A pesquisa foi realizada com 50 pacientes com suspeita clínica de leishmaniose cutânea e 51 agentes de saúde, sendo 63% agentes comunitários de saúde e 37% agentes de combate às endemias.

“Em nosso trabalho, identificamos que tanto os profissionais da saúde quanto os pacientes possuem informações limitadas sobre a doença. Conhecer as limitações para acesso ao diagnóstico e tratamento precoce é uma das principais estratégias para a implementação de programas de controle e de educação em saúde que contemplem o perfil epidemiológico e social das populações de áreas endêmicas”, disse o autor do estudo, Leandro Siqueira de Souza, do Instituto Oswaldo Cruz (IOC).

A região Norte é responsável por mais da metade dos casos da doença no Brasil; o Acre conta com mais de 11 mil casos notificados na última década. Em 2025, os municípios acreanos de Xapuri, Marechal Thaumaturgo, Assis Brasil, Sena Madureira e Brasileia foram classificados pelo Ministério da Saúde como áreas de risco intenso para transmissão da doença.

“A região amazônica é uma área endêmica para a leishmaniose cutânea, uma doença negligenciada que afeta principalmente populações de comunidades tradicionais”, contou o pesquisador Reginaldo Peçanha Brazil, do IOC. “Conhecer as limitações no conhecimento tanto dos pacientes como de profissionais da saúde de áreas endêmicas é fundamental para o sistema de saúde do Estado do Acre e para o controle mais efetivo da doença.”

A investigação integra um projeto de pesquisa coordenado por Brazil. Além da Ufac, são parceiros na pesquisa a Universidade Federal de Minas Gerais, a Universidade de Brasília, o Instituto Chico Mendes de Conservação da Biodiversidade e a Secretaria de Estado de Saúde do Acre.

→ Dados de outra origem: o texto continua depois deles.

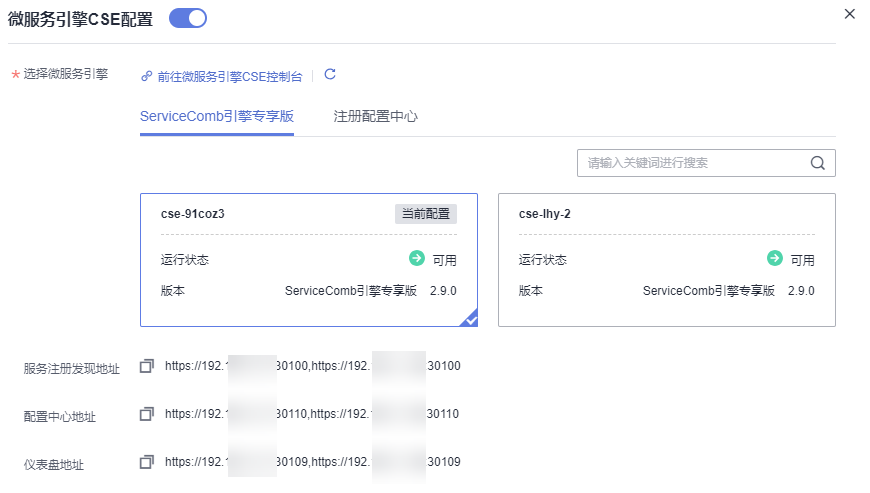Click the link chain icon before console link

(x=146, y=75)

Pela Ufac, são coautores do artigo os pesquisadores Andréia Luísa Peixinho da Silva Guimarães, Francisca Alana Costa de Souza, Marcos Bruno Zacarias Campelo, Breno Kalyl Freitas Nascimento, Andreia Fernandes Brilhante e Francisco Glauco de Araújo Santos. Os estudos contam com financiamento do Conselho Nacional de Desenvolvimento Científico e Tecnológico (CNPq) e apoio de instituições parceiras.